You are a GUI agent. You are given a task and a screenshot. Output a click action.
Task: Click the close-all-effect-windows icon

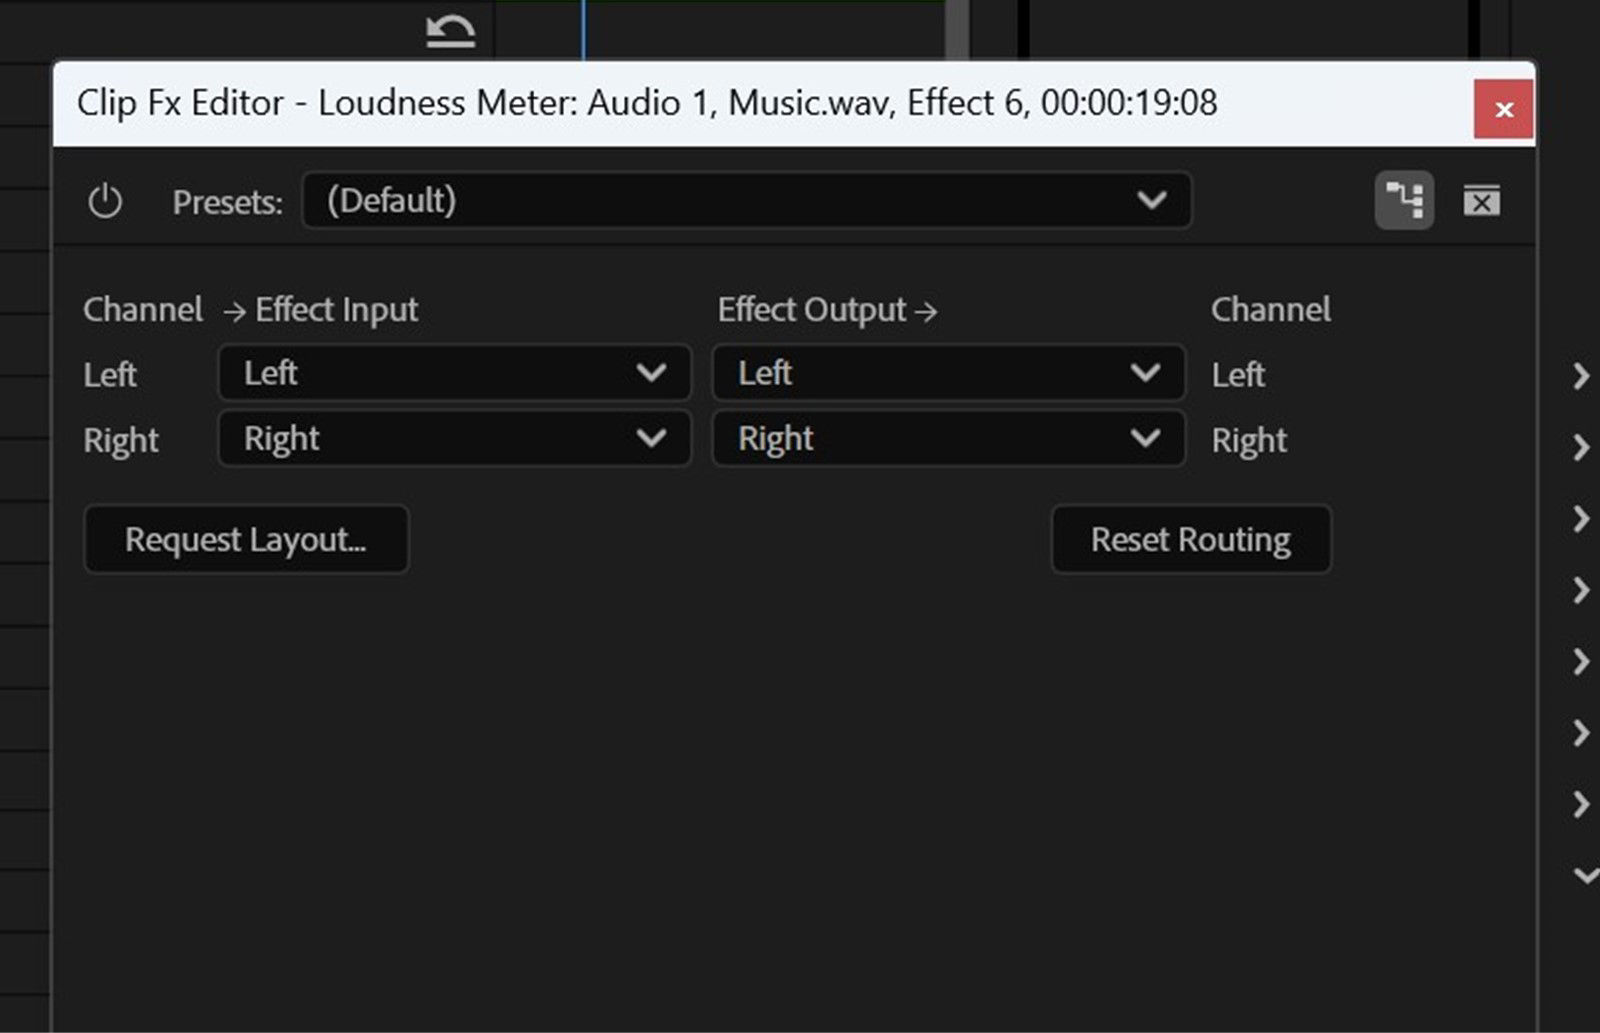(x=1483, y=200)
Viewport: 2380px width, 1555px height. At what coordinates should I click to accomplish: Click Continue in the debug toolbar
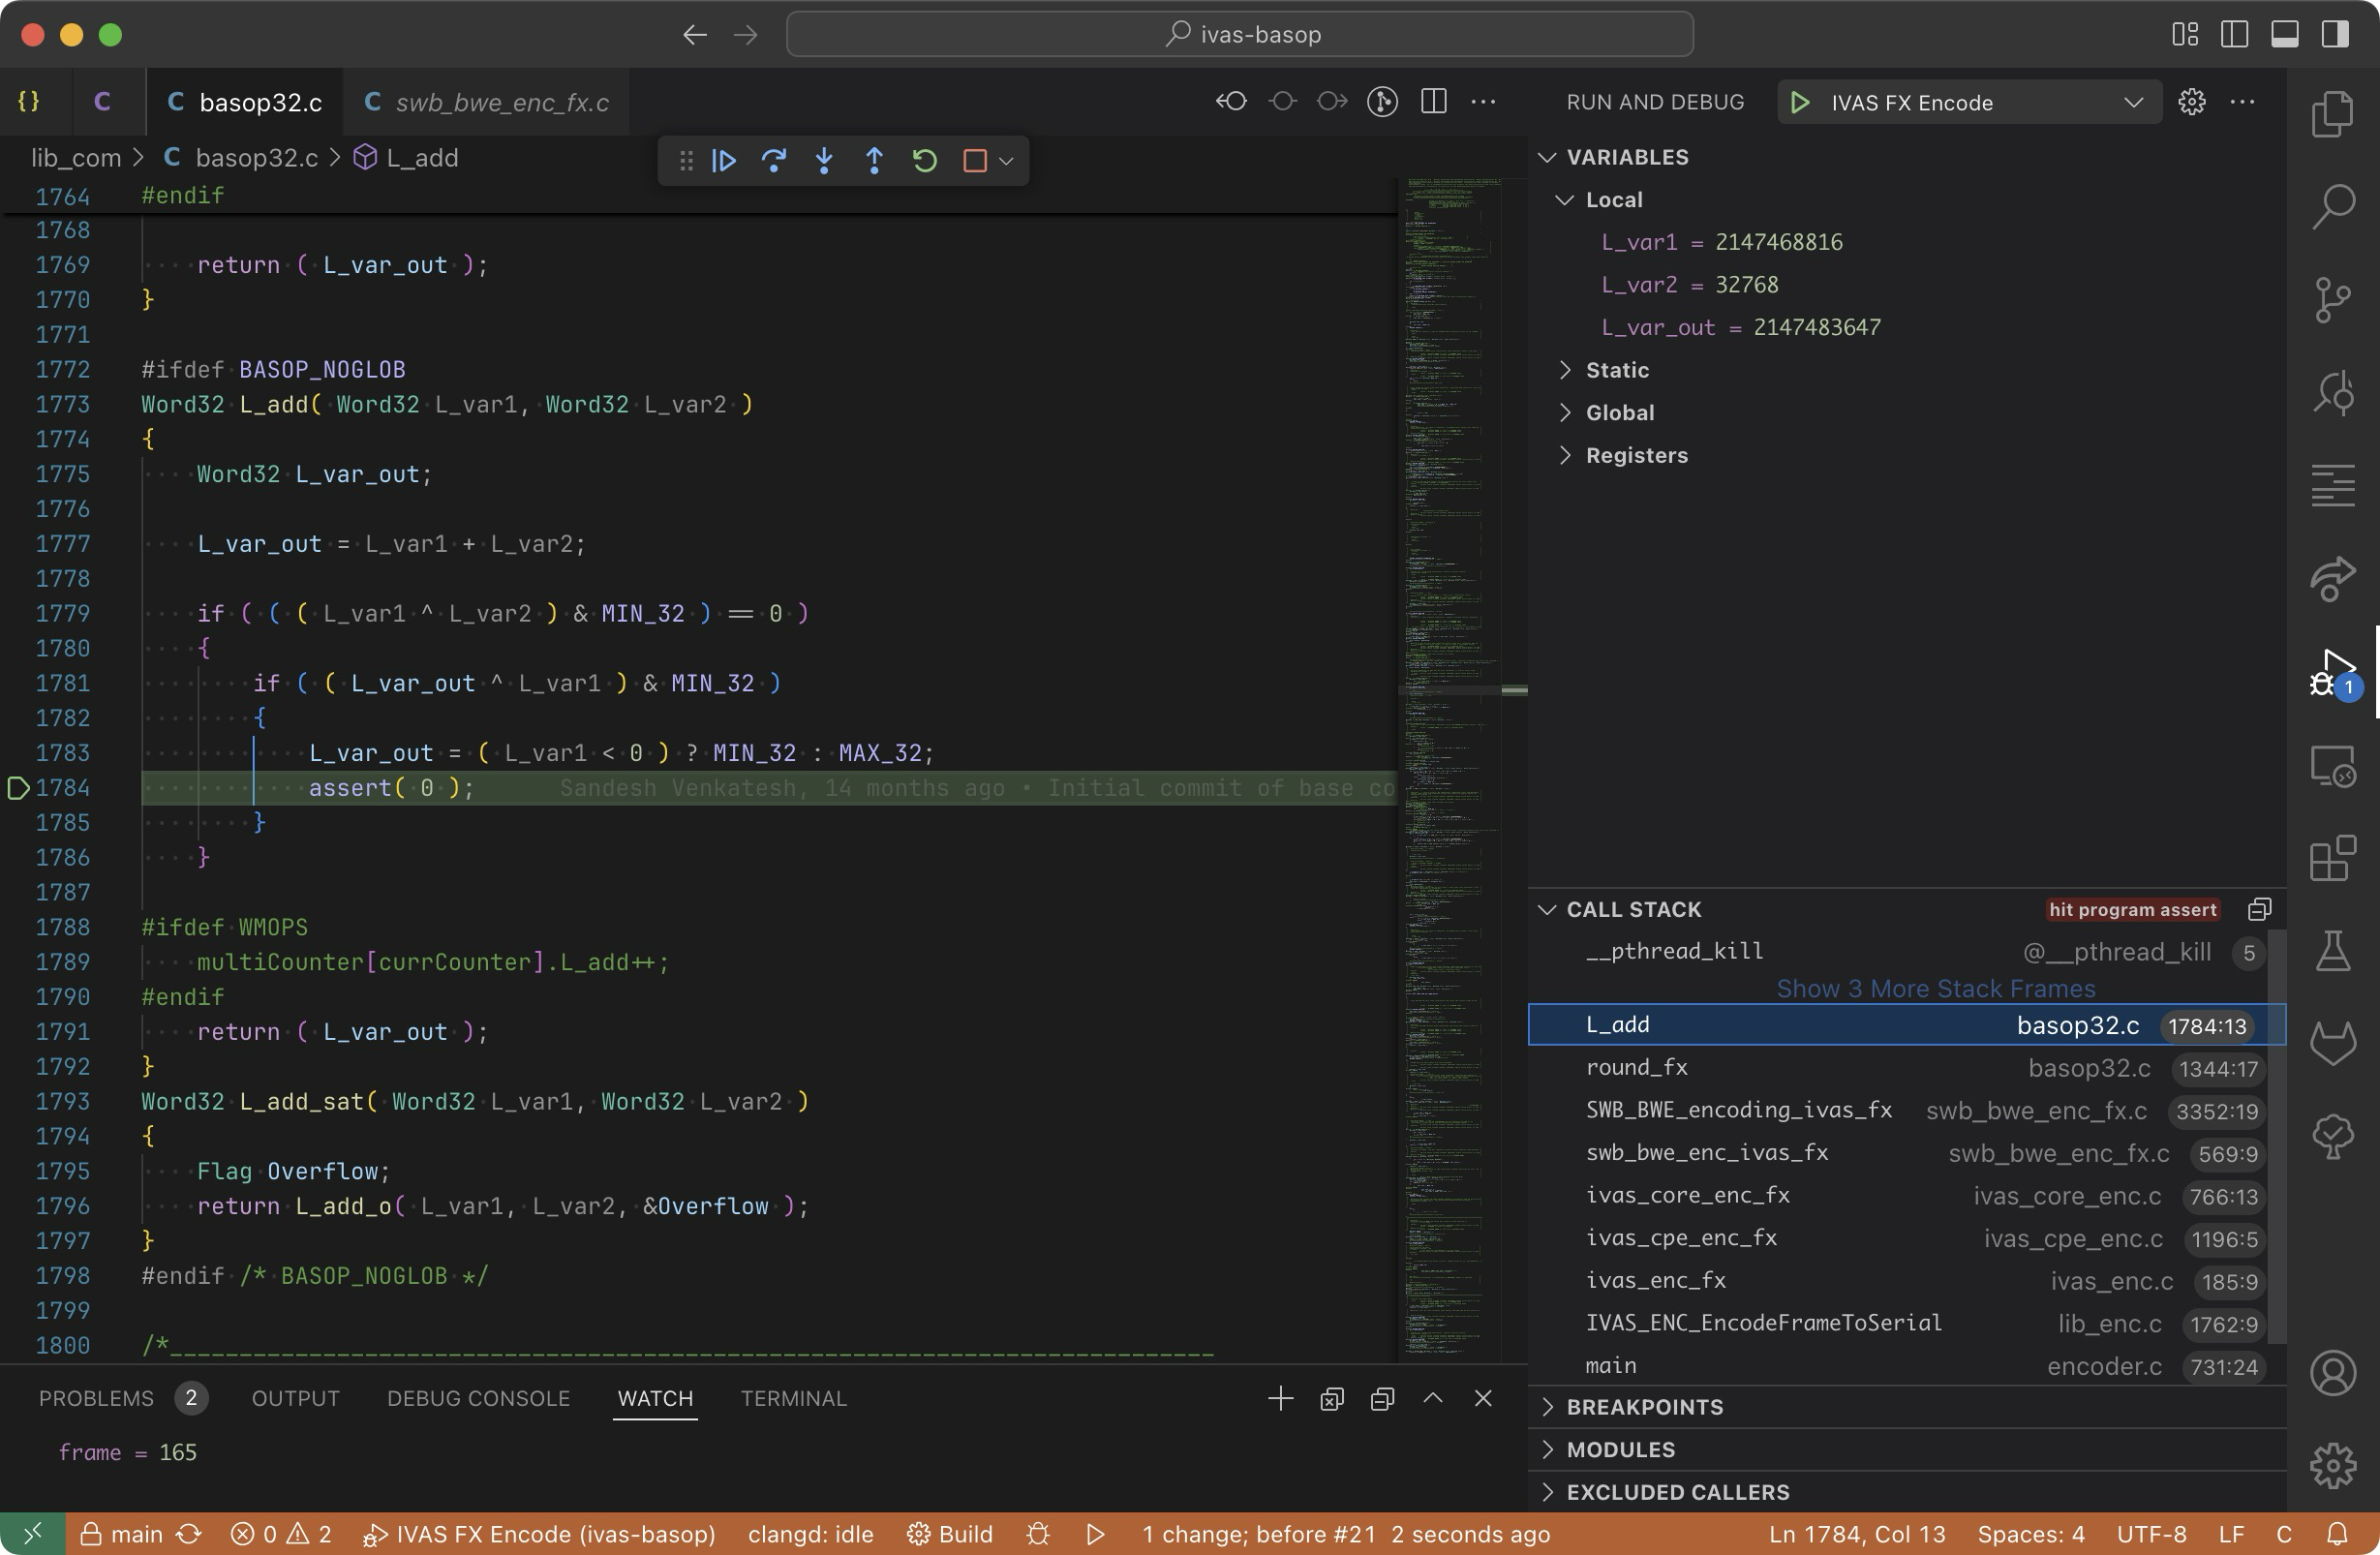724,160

ACTION ITEM => All of the entries must be reproduced exactly, with no pictures kept.

OUTPUT FOR THIS EXERCISE =>
You are a GUI agent. You are given a task and a screenshot. Output a click action.
Task: Click the close-all-effect-windows icon

(x=1483, y=200)
Viewport: 2380px width, 1555px height. At what coordinates should I click to accomplish: Click Continue in the debug toolbar
724,160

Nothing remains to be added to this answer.